Ilustrasi Nurjannah (Foto: YouTube DAAI Magazine)
Keterbatasan bukanlah penghalang untuk terus mengukir prestasi. Hal inilah yang dilakukan Nurjannah, gadis tunanetra yang semangat berjuang menjadi hafizah.
Nurjannah Parinduri, adalah seorang gadis yang berasal dari Binjai, Sumatra Utara. Sejak berusia dua bulan, Jannah menderita tunanetra yang menghilangkan kemampuannya untuk melihat.
Meski demikian, gadis berusia 16 tahun tersebut tidak pantang menyerah. Hal ini, terbukti dari beragam prestasi yang diukir Jannah selama beberapa tahun terakhir.
Jannah sendiri, mulai aktif membaca Al-Qur’an sejak berusia 12 tahun. Kemahirannya dalam membaca ayat suci, dikembangkan dengan berbagai latihan yang dilakukan setiap hari.
Jannah yang saat ini duduk di kelas 3 SMP mengaku, ia bahkan sering memenangkan sejumlah perlombaan membaca Al-Qur’an.
Tidak hanya itu, Jannah bahkan pernah mewakili Provinsi Sumatra Utara dalam ajang Musabaqah Tilawatil Qur’an (MTQ) Tingkat Nasional cabang tilawah yang diselenggarakan di Kalimantan Selatan.
Namun, kemahiran Jannah dalam menghafal Al-Qur’an tidak dilakukan sendirian. Bersama sang guru, Jannah rutin mengasah kemampuannya dengan melakukan latihan setiap hari.

Lantunan ayat-ayat Al-Qur’an, rutin diulang setiap pagi dan siang untuk membuat Jannah lancar membaca Al-Qur’an. Hal ini, ia lakukan dengan semangat demi menggapai cita-citanya sebagai hafizah andal.
Setiap hari Selasa dan Kamis, Jannah kerap melakukan tahfiz atau hafalan di Pesantren Putri Nurul Qur’an. Sementara itu, setiap hari Senin dan Kamis malam Jannah ikut murottal atau membaca Al-Qur’an di masjid di dekat rumahnya.
Jannah bercerita, awal mula ia bisa membaca Al-Qur’an berawal dari perhatian ibundanya. Ia mengaku, sang ibu kerap bertanya kepada beberapa orang terkait cara mengajarkan mengaji kepada penderita tunanetra seperti Jannah.
“(Setelah itu) jumpalah tempat ngaji seperti ini yang membuat saya bertekad dan gigih untuk menjadi hafiz Qur’an. Saya termotivasi dengan seseorang, dia pernah menjuarai kompetisi hafiz Qur’an internasional di Dubai, dia berasal dari Amerika Serikat (AS),” ujar Jannah dikutip dalam kanal YouTube DAAI Magazine, Senin (27/3).

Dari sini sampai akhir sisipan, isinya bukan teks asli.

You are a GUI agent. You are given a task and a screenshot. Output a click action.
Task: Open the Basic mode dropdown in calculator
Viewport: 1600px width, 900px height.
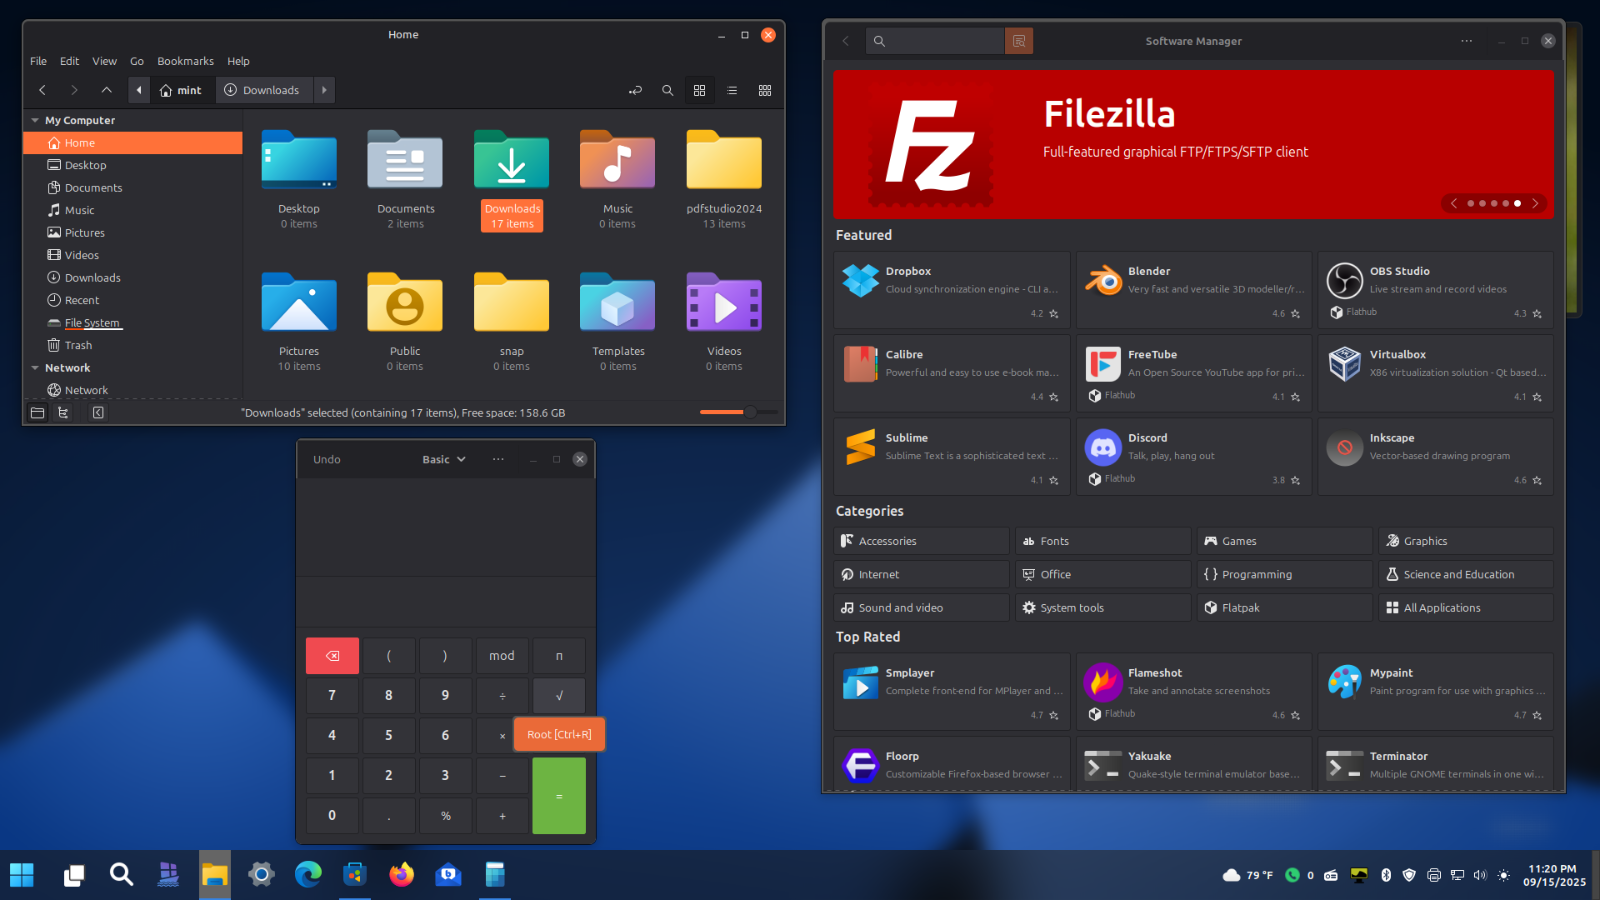point(444,459)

Di sisi lain, Kepala Sekolah Pesantren Putri Nurul Quran Hafidzoh setia membimbing Jannah untuk menghafal Al-Qur’an.
Setiap kali Jannah berlatih, ia bahkan merasa kagum dengan tekad yang dimiliki Jannah. Sebagaimana semangat Jannah untuk mengeksplorasi dan menjadi teladan bagi santri lainnya.
“Alhamdulillah perkembangannya itu lebih baik karena Jannah itu metode belajarnya menggunakan audio. Setelah itu, menggunakan Al-Qur’an Braille, setelah itu dibimbing untuk memastikan makhorijul hurufnya yang pas. Setelah dibimbing, Alhamdulillah sekarang Kak Jannah sudah semakin bagus bacaannya,” ujar Hafidzoh.

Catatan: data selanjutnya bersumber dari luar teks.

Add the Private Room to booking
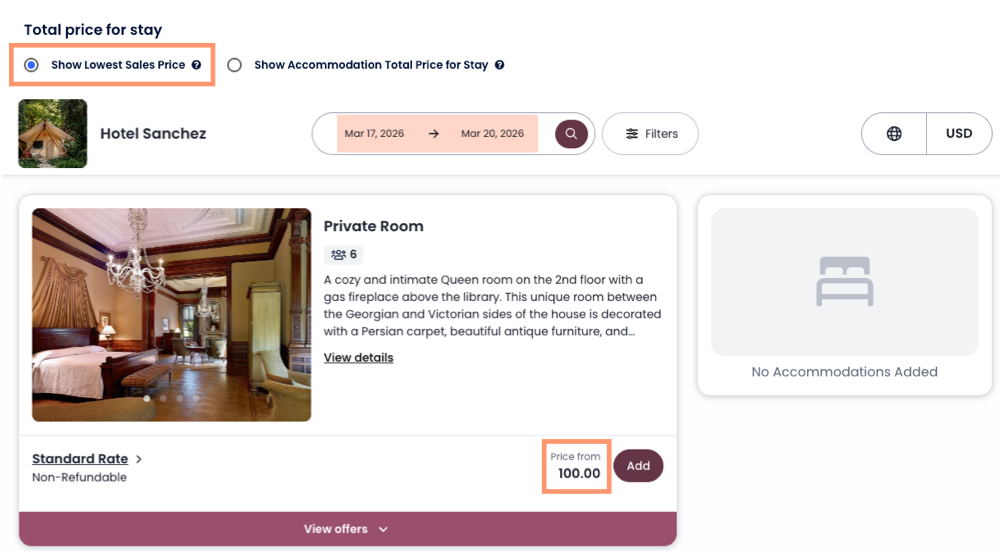The image size is (1000, 551). 638,466
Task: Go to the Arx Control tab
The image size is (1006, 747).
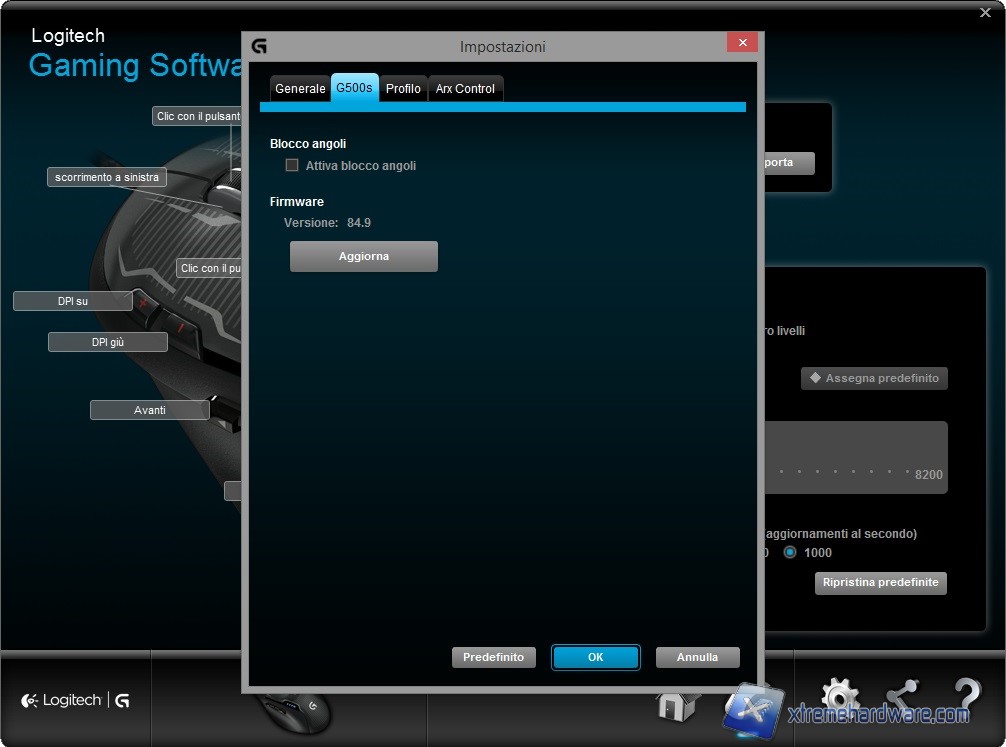Action: click(465, 89)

Jannah berfokus untuk menghafal Al-Qur’an sejak dua tahun belakangan. Saat ini, ia sudah berhasil menghafal sekitar tujuh juz Al-Qur’an.
Beberapa penghargaan pun telah berhasil ia dapatkan. Pada tahun 2022 lalu, Jannah berhasil menjadi juara 1 pada cabang tilawah tunanetra tingkat Provinsi Sumatera Utara.

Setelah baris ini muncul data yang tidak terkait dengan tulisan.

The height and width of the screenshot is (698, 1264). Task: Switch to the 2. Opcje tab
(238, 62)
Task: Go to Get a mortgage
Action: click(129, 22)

Ia juga meraih juara 1 untuk lomba puisi pada Festival dan Lomba Seni Siswa Nasional (FLS2N) tahun 2016 lalu.
Prestasi dan keberhasilan Jannah dalam mengikuti berbagai kompetisi, tidak terlepas dari dukungan keluarga, terutama ibu dan ayahnya.

Tidak hanya mahir dalam membaca dan menghafal Al-Qur’an, Jannah juga pandai memainkan piano. Jannah mengaku, keterampilannya dalam bermain piano dipelajari secara otodidak.
“Saya belajar musik itu ya otodidak, nggak ada gurunya. Saya suka musik karena saya suka bernada itu saya suka, berlagu begitu,” tutup Jannah.